Despite being in the twilight of his career, Ronaldo’s influence, especially on the European stage, cannot be underestimated. After the first leg defeat, it was his ill-tempered jibe to journalists regarding his own number of Champions League trophies compared with Atletico’s, that demonstrated just how much it means to him. There are many occasions when this just feels like his competition.

On Tuesday night it was how he out-jumped and out-muscled Juanfran on the way to scoring the first goal of his hat trick. Atletico’s Spanish right back looked certain to clear the ball, but with pure determination and strength, Ronaldo simply ghosted in behind him to power a header past Oblak. It is this unerring, insatiable desire to win that keeps Ronaldo at the top of his game, despite his age.
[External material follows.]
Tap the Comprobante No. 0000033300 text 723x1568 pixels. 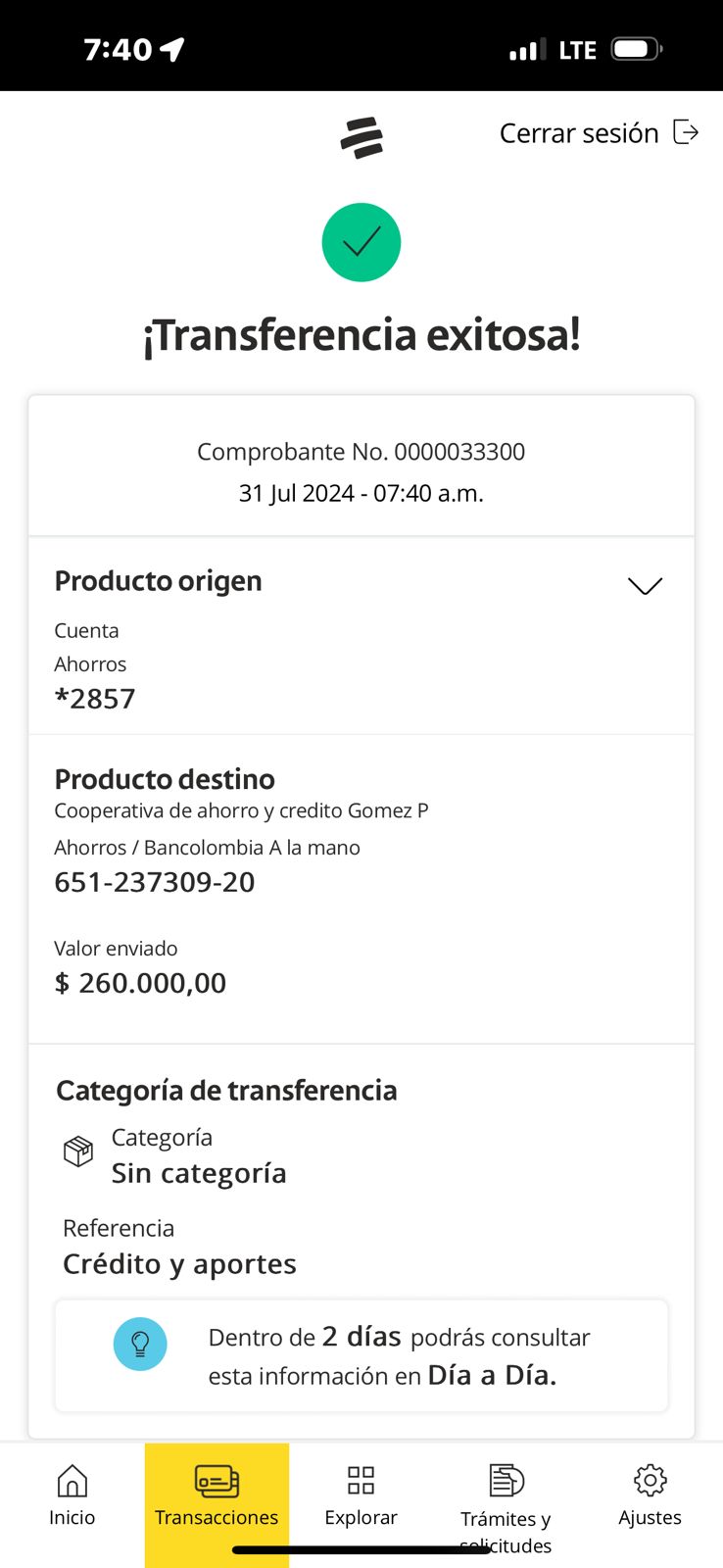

His first two goals were evidence of how his hunger and appetite for the game have only increased over time, despite his adapted style of play. Long gone are the marauding runs down the wing, full of stepovers and flicks. Instead, for the last 5 years at least, he has become a more ‘fox in the box’ type player, who simply always seems to be in the right place at the right time to add to his never-ending goals tally.
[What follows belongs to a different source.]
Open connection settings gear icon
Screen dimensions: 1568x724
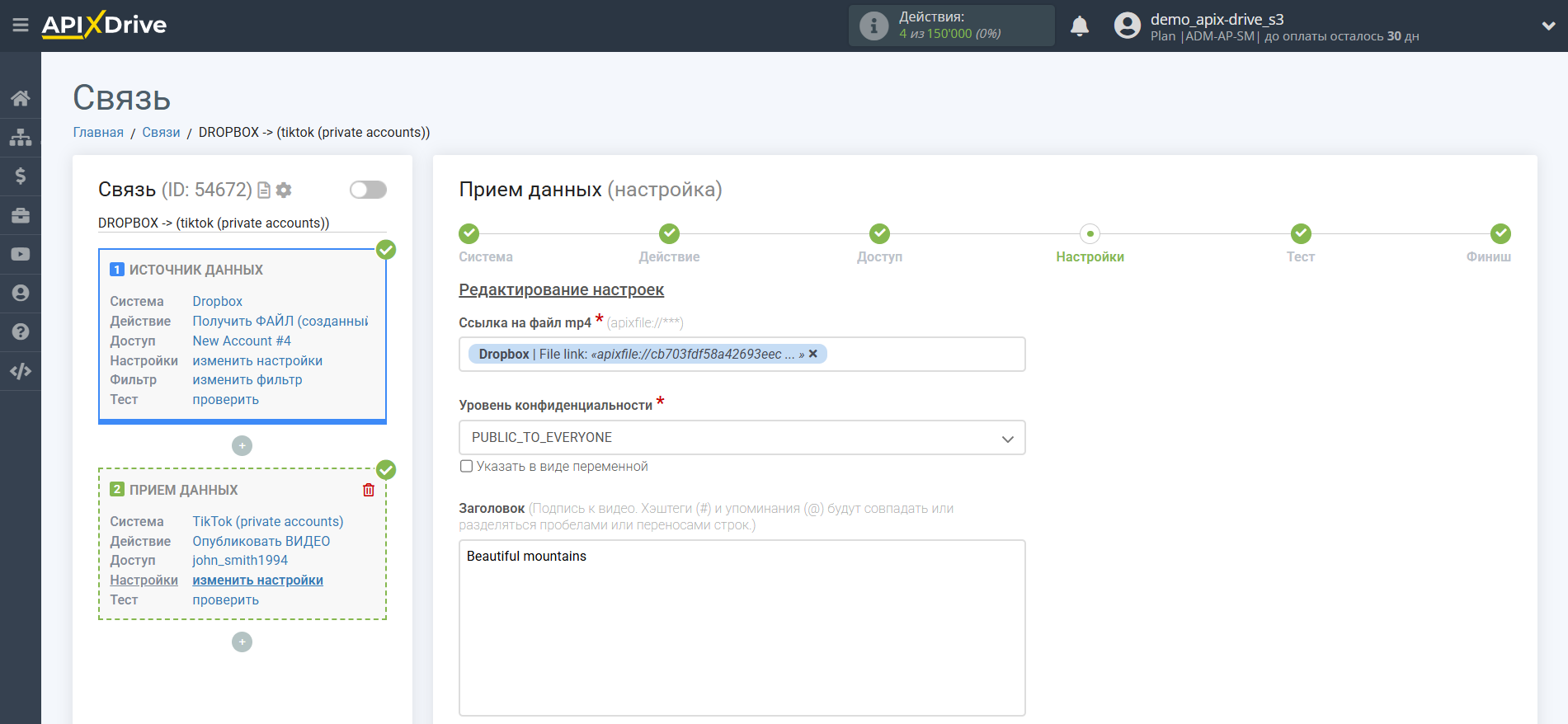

Last season it was his overhead kick in the quarter-final against current club Juventus. In 2017 it was his two goals in the final, again to beat Juventus and a year before that it was Ronaldo’s decisive penalty in the final shootout which overcame Atletico Madrid. He has scored a record 124 goals and a joint-record 8 hat tricks in the competition; we all know that his pedigree cannot be questioned. Amongst all the enduring praise however, some seem to forget the human behind the statistics.

Kathryn Mayorga
Source: Der Spiegel

Ronaldo is currently facing severe allegations of rape from Kathryn Mayorga, who claims that the event took place in Las Vegas in 2009, however Ronaldo’s legal team insists that all acts that night were consensual. This is where the majority of media interest finishes, but this is simply not where the debate ends. As reported by GQ back in October, Mayorga’s lawyers possess documentation which includes alleged quotes by Ronaldo, admitting that some, or all of the sex acts that night were non-consensual. Criticism aimed at Mayorga has been predictable and focused around the fact that she has waited nearly 10 years to go public and is seeking a financial payout and/or exposure.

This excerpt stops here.